The turnover in ownership prevented previous owners from investing in people, products and the cable plant, says Kim Kelly, president of Insight, the ninth-largest MSO and the largest in both Indiana and Kentucky. As a result, the system's product was overpriced, and not up to par. One employee told Kelly that she used to take off her employee badge when she went into the local Kroger's market so she wouldn't have to hear customer complaints.
Enter Gregg Graff, a cable veteran whose career includes stints at Continental Cablevision and Paragon Cable. Graff's charge in Louisville was daunting: to complete the network rebuild and to launch a suite of new services, including digital telephone. Another challenge was more immediate - to galvanize the 700-plus employees who'd nearly given up on the notion that their company might get its act together.
"We had been through so many swinging doors that there was a lot of apprehension," says Reba Doutrick, Insight's regional community relations manager. "Insight came in and talked about a no-layoffs policy, and immediately there was a collective sigh of relief."
Graff says the skepticism was palpable the first time he gathered the group together and told them Insight was here to stay and would be building not only the system but also a new headquarters.

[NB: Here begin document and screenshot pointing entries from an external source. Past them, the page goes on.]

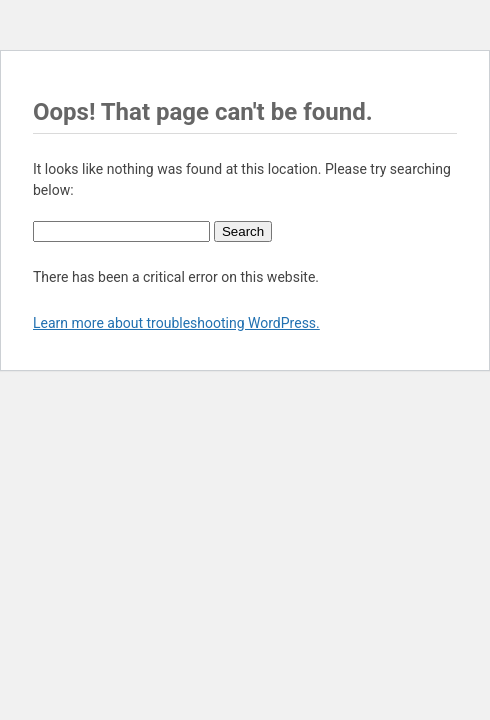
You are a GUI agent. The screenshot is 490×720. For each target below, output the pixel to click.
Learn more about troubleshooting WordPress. (176, 323)
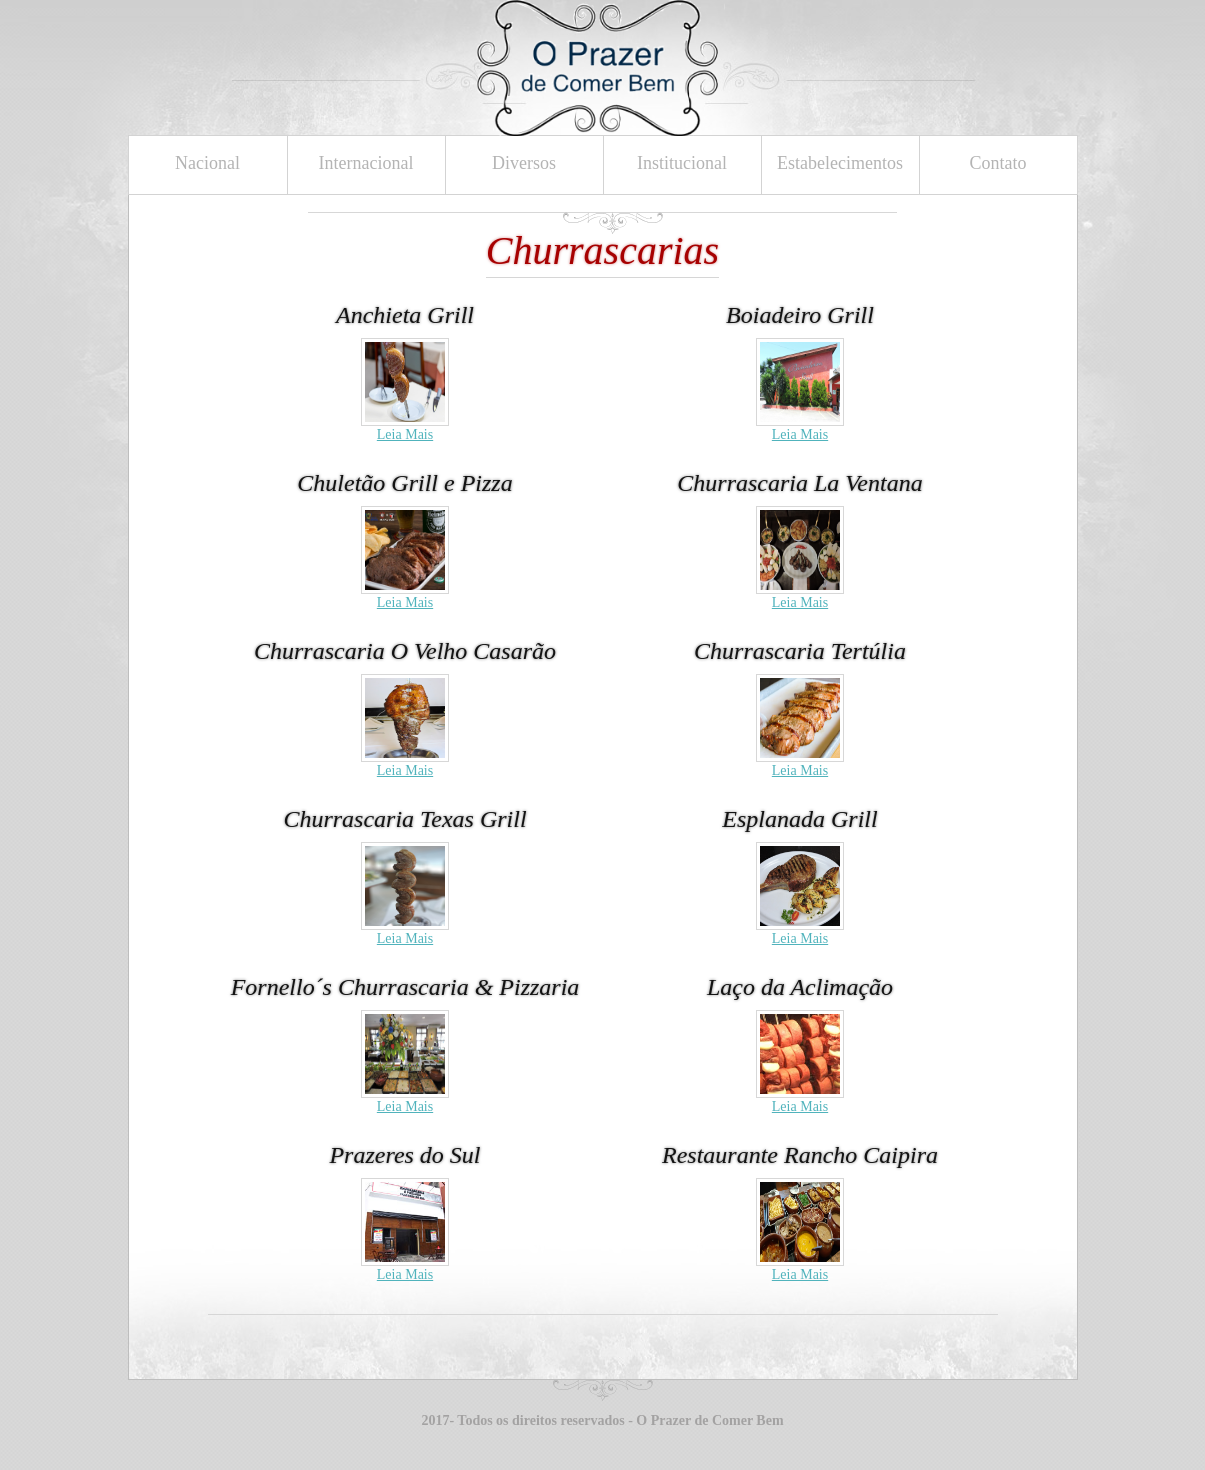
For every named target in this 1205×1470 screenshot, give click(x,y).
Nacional (207, 163)
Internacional (366, 163)
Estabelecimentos (840, 163)
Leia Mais (405, 434)
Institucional (682, 163)
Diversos (524, 163)
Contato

Getting all the employees situated in one location was a top priority; late last year, the new HQ was up and running.
"No matter how many times we said we were not here to flip, the building was tangible evidence that we were willing to invest in the system," says Kelly.
The new space also has had an impact on the operation itself. Close to 30,000 square feet of the 89,000 square-foot facility is call center space. Whereas before Graff was able to get to the call center once or twice a week, now his office and the call center are on the same floor. "You can immediately get people together to troubleshoot," he says, adding that it's far easier to stay in tune with the operation.
With customer service and techs more easily trained and deployed from one central location, it's easier for the system to focus on its major strategic initiative: selling a bundled package of video, high-speed-data and telephone service. Eighty percent of new customers are taking a digital package, and, systemwide, 23% of new Insight customers are taking a bundle.
"We're seeing the numbers of customers taking two or three services from us continuing to rise every week," Graff says. "We know we're going in the right direction." Overall, Insight has its sights set on 50% digital penetration companywide in three years and 30% penetration of telephony and data services.